Half a million small businesses in Britain could go bust
If a new wave of government assistance is not released immediately, some 500,000 small businesses in the UK will go bankrupt within weeks, the chairman of the Federation of Small Businesses (FSB) Martin McTague has warned.
“We don’t have any problem with the way the chancellor dealt with consumer needs,” McTague told BBC Radio 4’s Today program earlier this week, commenting on the latest £15 billion ($19 billion) cost-of-living package released by the UK government.
“But there is still a massive problem with small businesses,” he said.
“They are facing something like twice the rate of inflation for their production prices, and it’s a ticking timebomb. They have got literally weeks left before they run out of cash and that will mean hundreds of thousands of businesses, and lots of people losing their jobs.”
McTague also cited the latest figures revealed by the Office for National Statistics, which showed that 40%, or two million, of UK small businesses had less than three months’ worth of cash left to run operations.
According to the FSB chairman, some 10%, or 200,000, of those two million were in “serious trouble,” while another 300,000 “have only got weeks left.”
In April, UK consumer price inflation hit 9%, the highest level since 1982. The major culprits have been soaring energy bills and the rapidly increasing cost of gas and food.

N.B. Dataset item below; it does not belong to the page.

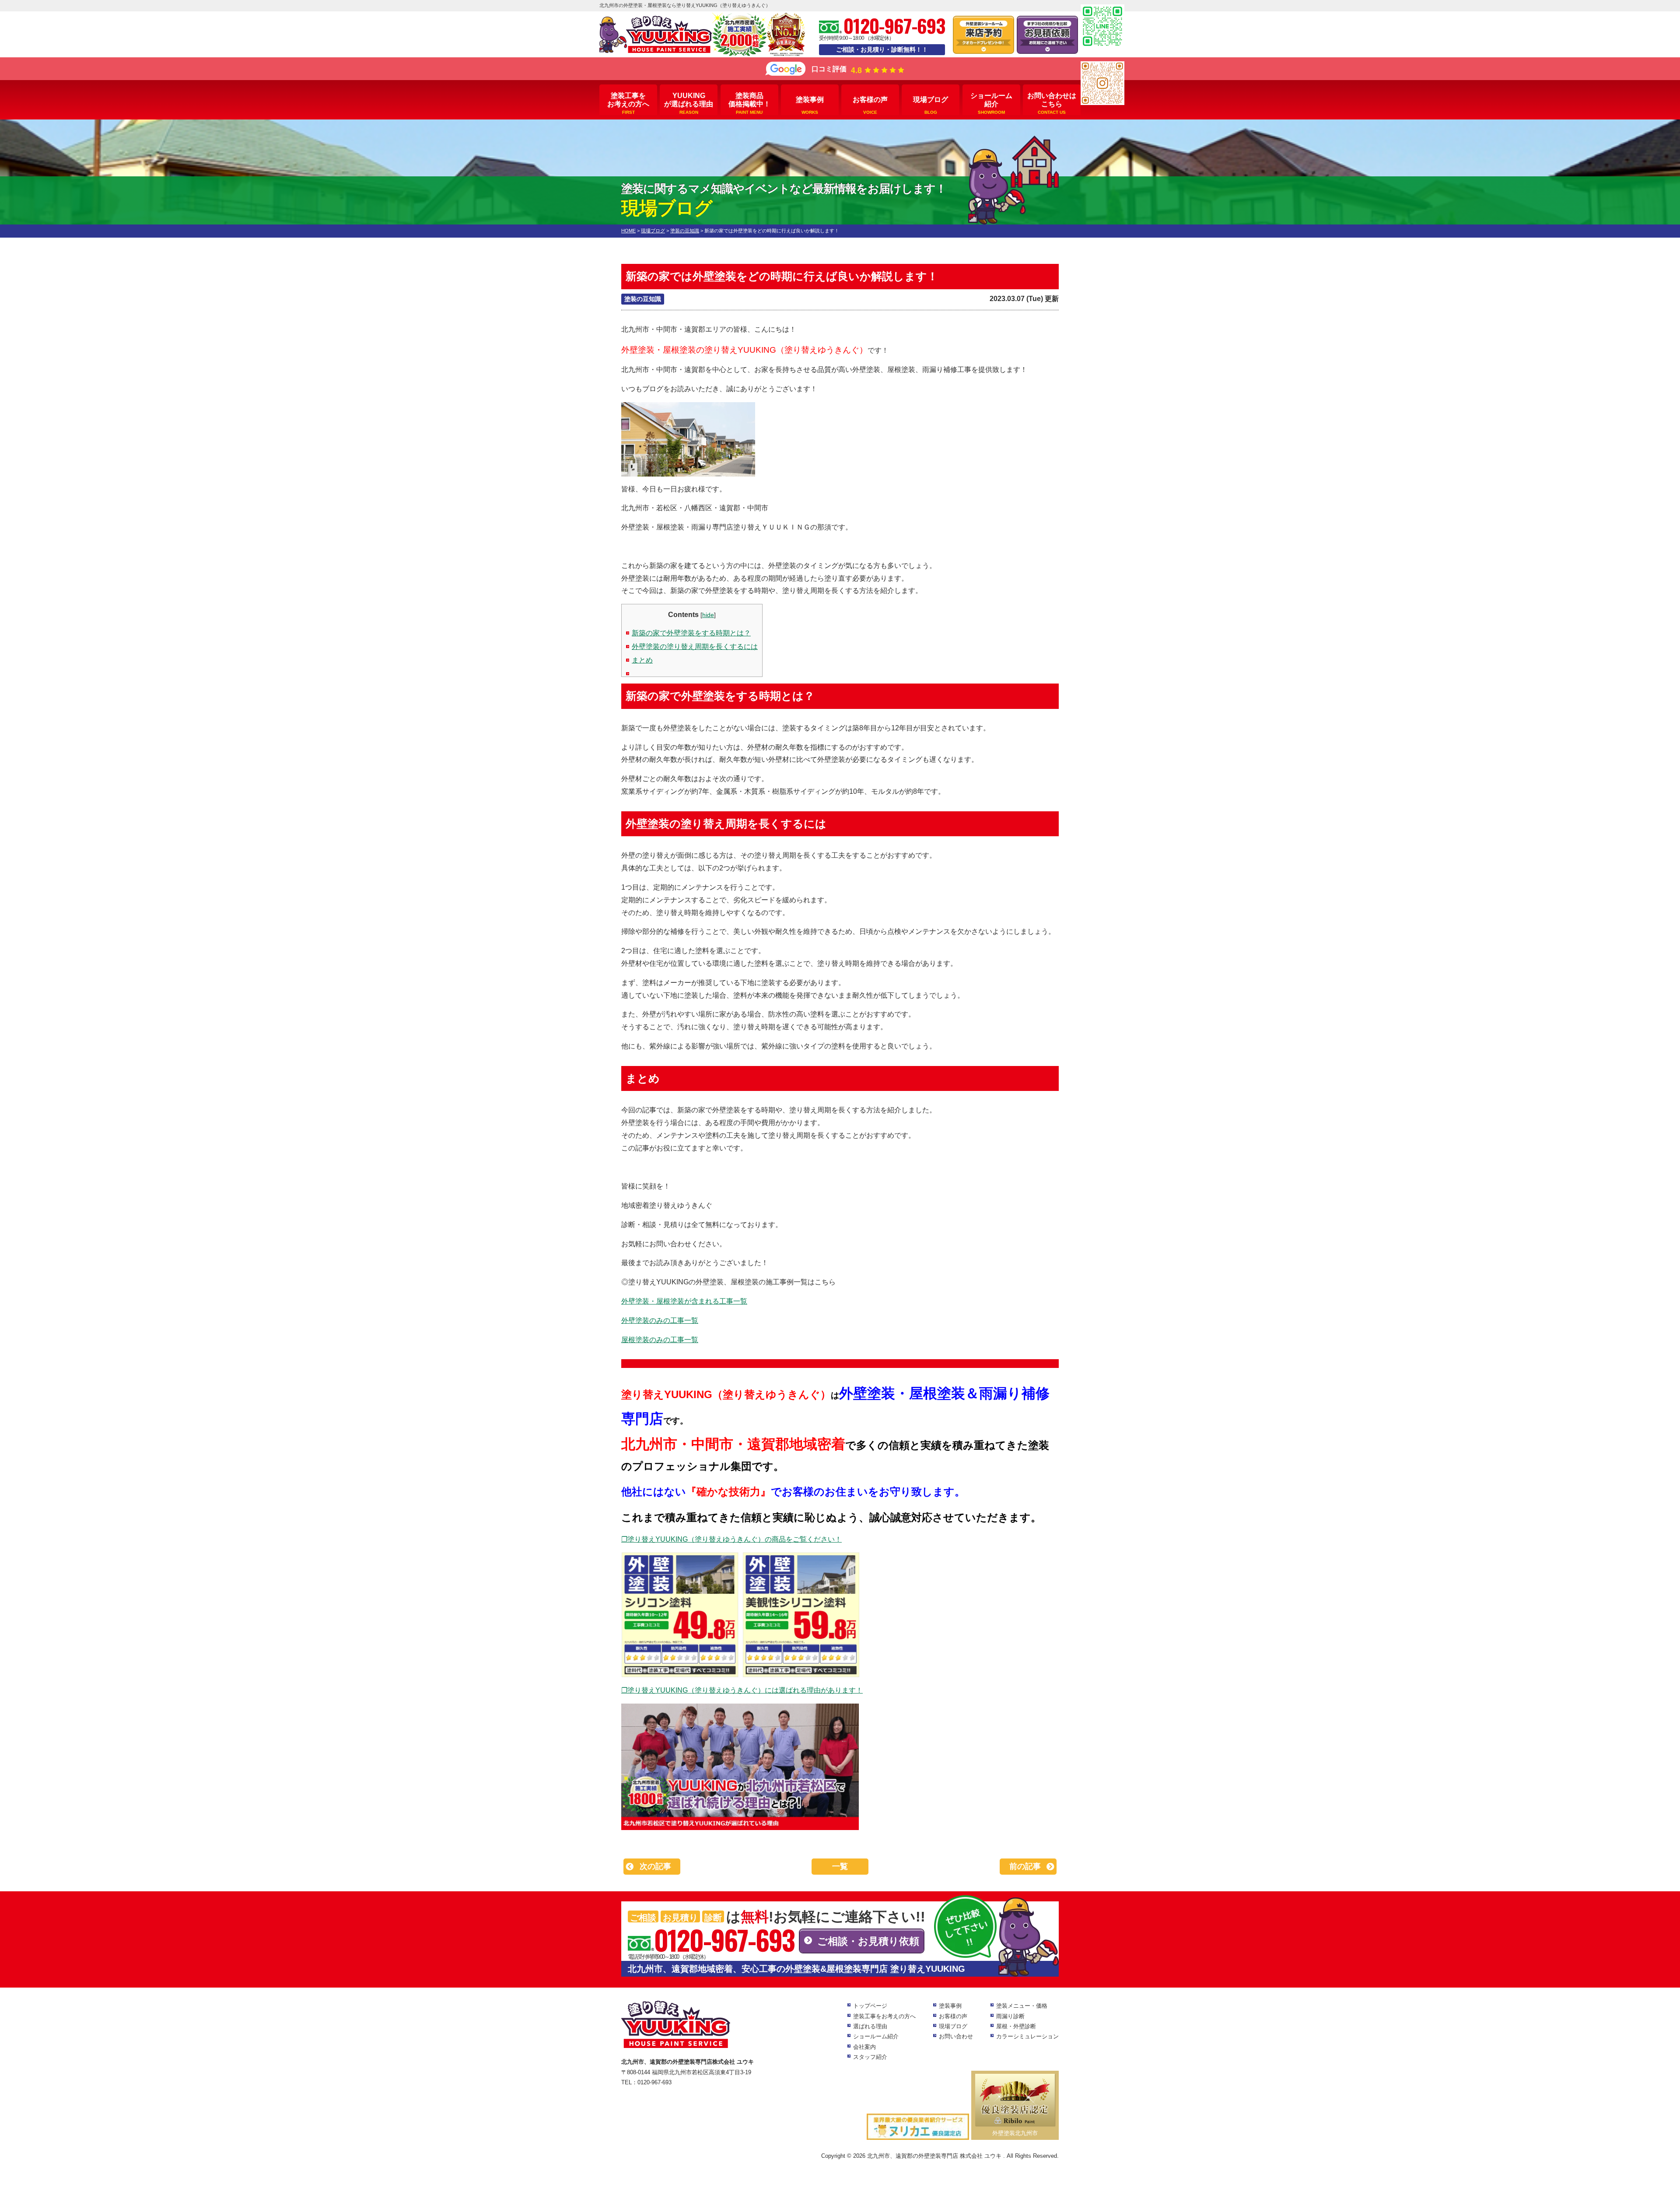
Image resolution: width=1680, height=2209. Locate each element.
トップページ (870, 2005)
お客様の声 (870, 105)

The Bank of England expects inflation to peak at as much as 10% later this year.
Businesses have also been challenged by soaring costs as factory input prices increased by 18.6% over the past year, marking an all-time high. Companies have been forced to raise their prices, which has also fed into the inflationary pressures.
According to Barclays’ SME Barometer, nearly three-quarters of small- and medium-sized British firms are worried about the long-term impact of the cost-of-living crisis, swelling energy bills and increasing inflation.